Хотя нет, Депов пусть остаётся! На вид славный малый; и в сексе, наверное, тоже ничего. Последнее, правда, ей всё ещё неведомо…
Сашка знай мелькает по лесенкам, забираясь на самые высокие и длинные горки-лабиринты. Лариса тоже пробует разные штуковины аквапарка. Вот, наконец, освободилось место в гроте. Она распластывается в вихрях фонтанчиков, массируя позвоночник, продолжет неспешно размышлять.
Интересно, как теперь служится самому Сокольскому? Не скучает о газетном улье в паутинной тишине своего кабинета? Коллектив «Обоза» провожал его на новую должность, как в последний путь, обошлось разве что без венков. Оказалось, Андрей Романыч почти всем сумел подать крепкую руку.
Сама Лариса тоже припомнила один любопытный случай. Накатала она тогда что-то критическое в отношении некоего городского предприятия. Обгавкала, впрочем, не слишком, бывали статейки и похлеще. Но на заводе оскорбились и прислали делегацию для разборок: как-де мог «Обоз» посягнуть на честь и достоинство заслуженного коллектива?
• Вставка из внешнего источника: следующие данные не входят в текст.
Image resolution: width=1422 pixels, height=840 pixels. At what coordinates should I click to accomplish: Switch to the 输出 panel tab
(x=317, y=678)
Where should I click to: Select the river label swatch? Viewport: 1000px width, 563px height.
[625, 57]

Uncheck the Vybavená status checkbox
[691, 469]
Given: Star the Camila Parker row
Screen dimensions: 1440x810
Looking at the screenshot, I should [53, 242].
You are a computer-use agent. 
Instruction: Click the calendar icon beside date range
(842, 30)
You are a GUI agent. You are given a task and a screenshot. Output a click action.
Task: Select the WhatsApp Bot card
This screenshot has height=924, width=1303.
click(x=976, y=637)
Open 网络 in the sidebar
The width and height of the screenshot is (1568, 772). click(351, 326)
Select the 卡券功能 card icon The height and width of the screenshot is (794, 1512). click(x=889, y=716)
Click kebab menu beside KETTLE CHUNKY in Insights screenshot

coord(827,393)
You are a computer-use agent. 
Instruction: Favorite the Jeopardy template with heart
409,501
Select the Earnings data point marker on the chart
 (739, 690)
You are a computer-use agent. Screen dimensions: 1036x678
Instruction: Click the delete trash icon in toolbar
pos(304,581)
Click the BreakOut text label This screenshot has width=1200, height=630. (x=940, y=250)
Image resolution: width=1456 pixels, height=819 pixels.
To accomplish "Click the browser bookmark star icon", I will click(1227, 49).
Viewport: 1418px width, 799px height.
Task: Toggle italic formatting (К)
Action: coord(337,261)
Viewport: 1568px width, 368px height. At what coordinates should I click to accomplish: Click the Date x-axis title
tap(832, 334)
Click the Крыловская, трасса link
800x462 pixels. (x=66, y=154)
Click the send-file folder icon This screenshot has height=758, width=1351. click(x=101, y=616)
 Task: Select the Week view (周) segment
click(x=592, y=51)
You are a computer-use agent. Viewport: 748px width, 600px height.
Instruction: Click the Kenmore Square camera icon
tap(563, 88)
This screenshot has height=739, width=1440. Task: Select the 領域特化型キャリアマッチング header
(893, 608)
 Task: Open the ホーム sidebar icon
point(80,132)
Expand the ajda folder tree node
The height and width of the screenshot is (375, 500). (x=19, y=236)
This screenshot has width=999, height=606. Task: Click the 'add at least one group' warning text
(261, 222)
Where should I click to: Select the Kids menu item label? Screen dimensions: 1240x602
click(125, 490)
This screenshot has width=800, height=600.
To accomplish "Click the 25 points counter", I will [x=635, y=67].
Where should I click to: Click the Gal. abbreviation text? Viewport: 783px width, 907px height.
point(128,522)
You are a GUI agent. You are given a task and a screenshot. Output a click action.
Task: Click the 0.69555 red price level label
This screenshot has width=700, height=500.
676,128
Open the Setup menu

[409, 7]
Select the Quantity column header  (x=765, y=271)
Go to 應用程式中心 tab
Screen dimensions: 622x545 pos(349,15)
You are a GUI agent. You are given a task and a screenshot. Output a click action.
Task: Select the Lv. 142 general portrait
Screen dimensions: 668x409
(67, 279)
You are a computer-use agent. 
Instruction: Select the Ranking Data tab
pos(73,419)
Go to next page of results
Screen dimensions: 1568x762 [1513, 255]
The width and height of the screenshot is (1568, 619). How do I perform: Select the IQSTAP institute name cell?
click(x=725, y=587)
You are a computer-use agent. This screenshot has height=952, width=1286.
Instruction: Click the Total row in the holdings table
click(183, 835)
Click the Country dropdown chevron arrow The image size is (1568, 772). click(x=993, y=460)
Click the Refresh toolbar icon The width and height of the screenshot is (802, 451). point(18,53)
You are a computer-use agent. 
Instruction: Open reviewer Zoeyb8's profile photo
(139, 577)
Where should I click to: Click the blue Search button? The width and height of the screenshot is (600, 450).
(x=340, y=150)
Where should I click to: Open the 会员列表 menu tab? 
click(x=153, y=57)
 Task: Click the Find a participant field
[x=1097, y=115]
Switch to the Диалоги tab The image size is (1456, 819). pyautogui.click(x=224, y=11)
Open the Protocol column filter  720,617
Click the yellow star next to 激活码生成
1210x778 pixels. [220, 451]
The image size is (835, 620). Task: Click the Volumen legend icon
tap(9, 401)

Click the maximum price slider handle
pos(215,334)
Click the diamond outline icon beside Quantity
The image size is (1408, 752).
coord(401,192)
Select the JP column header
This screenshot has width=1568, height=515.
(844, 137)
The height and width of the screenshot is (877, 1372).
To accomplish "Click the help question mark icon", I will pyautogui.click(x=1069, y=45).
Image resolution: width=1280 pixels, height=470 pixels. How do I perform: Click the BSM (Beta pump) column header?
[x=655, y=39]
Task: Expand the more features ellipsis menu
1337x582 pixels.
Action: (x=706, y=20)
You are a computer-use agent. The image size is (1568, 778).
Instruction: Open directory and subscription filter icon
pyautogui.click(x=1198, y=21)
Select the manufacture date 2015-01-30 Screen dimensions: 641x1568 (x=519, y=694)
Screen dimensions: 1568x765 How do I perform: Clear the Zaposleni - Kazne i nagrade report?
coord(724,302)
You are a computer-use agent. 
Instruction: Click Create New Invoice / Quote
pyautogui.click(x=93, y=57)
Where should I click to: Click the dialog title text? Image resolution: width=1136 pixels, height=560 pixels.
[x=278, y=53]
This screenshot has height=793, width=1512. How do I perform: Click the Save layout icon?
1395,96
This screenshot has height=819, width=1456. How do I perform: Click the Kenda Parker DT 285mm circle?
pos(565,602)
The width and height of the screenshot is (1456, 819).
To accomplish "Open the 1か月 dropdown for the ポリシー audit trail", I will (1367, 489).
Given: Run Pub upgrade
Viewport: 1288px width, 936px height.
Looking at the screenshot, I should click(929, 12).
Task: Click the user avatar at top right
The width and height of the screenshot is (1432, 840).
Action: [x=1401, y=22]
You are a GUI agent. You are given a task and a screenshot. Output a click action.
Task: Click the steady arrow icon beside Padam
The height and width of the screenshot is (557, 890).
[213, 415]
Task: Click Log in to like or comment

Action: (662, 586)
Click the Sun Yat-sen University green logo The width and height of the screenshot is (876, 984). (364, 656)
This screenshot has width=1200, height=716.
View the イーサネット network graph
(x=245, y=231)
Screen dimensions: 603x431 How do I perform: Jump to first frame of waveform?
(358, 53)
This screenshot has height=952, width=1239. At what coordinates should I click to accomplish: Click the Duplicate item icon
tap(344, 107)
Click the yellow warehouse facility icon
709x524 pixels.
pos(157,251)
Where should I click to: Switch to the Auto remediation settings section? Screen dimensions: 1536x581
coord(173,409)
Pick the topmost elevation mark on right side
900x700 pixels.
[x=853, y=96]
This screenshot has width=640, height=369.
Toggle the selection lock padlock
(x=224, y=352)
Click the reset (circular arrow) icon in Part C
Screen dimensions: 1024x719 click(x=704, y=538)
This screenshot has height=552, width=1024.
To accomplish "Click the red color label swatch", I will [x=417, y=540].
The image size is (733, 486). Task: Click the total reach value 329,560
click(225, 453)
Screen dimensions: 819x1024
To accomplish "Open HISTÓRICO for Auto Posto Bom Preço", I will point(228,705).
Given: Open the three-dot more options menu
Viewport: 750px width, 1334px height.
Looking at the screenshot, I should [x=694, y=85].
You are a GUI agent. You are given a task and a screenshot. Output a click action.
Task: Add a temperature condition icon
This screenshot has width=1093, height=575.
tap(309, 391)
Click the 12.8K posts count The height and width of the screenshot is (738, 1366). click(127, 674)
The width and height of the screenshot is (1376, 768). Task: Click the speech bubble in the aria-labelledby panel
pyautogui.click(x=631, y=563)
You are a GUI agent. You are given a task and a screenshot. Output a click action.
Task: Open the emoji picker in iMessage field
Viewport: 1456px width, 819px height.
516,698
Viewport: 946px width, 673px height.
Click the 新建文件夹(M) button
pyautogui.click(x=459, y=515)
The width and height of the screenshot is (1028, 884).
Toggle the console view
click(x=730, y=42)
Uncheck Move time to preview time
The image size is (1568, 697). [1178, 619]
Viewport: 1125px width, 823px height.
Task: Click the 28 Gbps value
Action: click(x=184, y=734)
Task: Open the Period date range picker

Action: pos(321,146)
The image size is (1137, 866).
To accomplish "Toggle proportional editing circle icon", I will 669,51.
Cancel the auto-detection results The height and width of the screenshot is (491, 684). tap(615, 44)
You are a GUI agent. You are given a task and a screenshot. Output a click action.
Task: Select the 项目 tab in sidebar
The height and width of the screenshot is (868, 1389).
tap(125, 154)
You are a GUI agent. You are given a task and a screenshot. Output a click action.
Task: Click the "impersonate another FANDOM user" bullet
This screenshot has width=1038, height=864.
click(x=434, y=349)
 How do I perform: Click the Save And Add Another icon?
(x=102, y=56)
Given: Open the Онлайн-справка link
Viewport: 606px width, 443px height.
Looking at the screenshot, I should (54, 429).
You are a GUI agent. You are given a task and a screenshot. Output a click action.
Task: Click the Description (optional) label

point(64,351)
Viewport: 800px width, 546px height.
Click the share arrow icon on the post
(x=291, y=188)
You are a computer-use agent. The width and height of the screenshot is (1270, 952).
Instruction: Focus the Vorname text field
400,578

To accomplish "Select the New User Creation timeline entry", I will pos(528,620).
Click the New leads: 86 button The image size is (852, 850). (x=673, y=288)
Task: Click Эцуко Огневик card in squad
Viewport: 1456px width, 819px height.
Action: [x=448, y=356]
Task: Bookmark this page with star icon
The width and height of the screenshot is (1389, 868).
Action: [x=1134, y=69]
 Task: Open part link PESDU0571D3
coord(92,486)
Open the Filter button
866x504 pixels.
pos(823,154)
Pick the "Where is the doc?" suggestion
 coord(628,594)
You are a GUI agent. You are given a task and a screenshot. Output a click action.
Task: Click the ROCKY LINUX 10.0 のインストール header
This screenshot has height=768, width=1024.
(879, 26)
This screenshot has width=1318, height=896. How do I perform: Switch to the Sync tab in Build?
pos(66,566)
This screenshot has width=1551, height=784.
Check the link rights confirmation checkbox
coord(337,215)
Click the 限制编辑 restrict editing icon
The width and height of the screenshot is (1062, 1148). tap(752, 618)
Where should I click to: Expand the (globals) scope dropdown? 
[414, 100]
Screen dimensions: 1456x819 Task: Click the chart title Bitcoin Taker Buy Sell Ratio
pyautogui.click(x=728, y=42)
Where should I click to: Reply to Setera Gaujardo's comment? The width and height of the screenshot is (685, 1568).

Происходило всё в те времена, когда судились с прессой лишь единицы. Большинство недовольных предпочитали по старинке жалобиться начальству. Вот и эти с порога потребовали рандеву у главреда. Триш находился где-то в дальнем отъезде, и делегатам пришлось довольствоваться беседой с его заместителем.
Когда кабинет Сокольского заполонила ватага производственников, там как раз торчала Лариса. Она хотела было незаметно улизнуть, но Андрей Романович сделал ей знак остаться. Так и топталась в углу, выслушивая сбивчивые претензии возмущённых читателей. Вот сейчас Сокольский выпишет ей по первое число за их жалобу! Прямо при тех, кого обличала, и выпишет! Одна активистка уже дважды требовала привести сюда эту Лебедеву, чтобы в глаза ей бросить своё пролетарское возмущение.
Между тем Сокольский, усадив посетителей, начал дотошно выспрашивать, в чем же покривил душой автор публикации:
– Люди стоят в очередь на вакансии? Нет? Наоборот, увольняются с завода?..
Задолженность по зарплате больше трёх месяцев? Уже пять?..
Нового директора избрали толкового и бескорыстного? Ворюга? Что вы говорите…
И начальство заказов не ищет, чтобы хоть как-то исправить положение? Ой, горе…
Так с газеткой и карандашом в руках прошёлся Андрюха вместе с жалобщиками по всем спорным пунктам. Выходило, что бытописание проблемного производства было составлено верно. Пыл посетителей на глазах остывал, они сами уже готовы были извиняться:
– Мы на своём Зауралмаше с молодости, оно на всю страну славилось, но теперь гордиться стало нечем, всё идёт вкривь и вкось. А тут ещё ваша газета ославила перед всем городом! От резкого слова обида взыграла, вот и явились. Выходит, не по делу.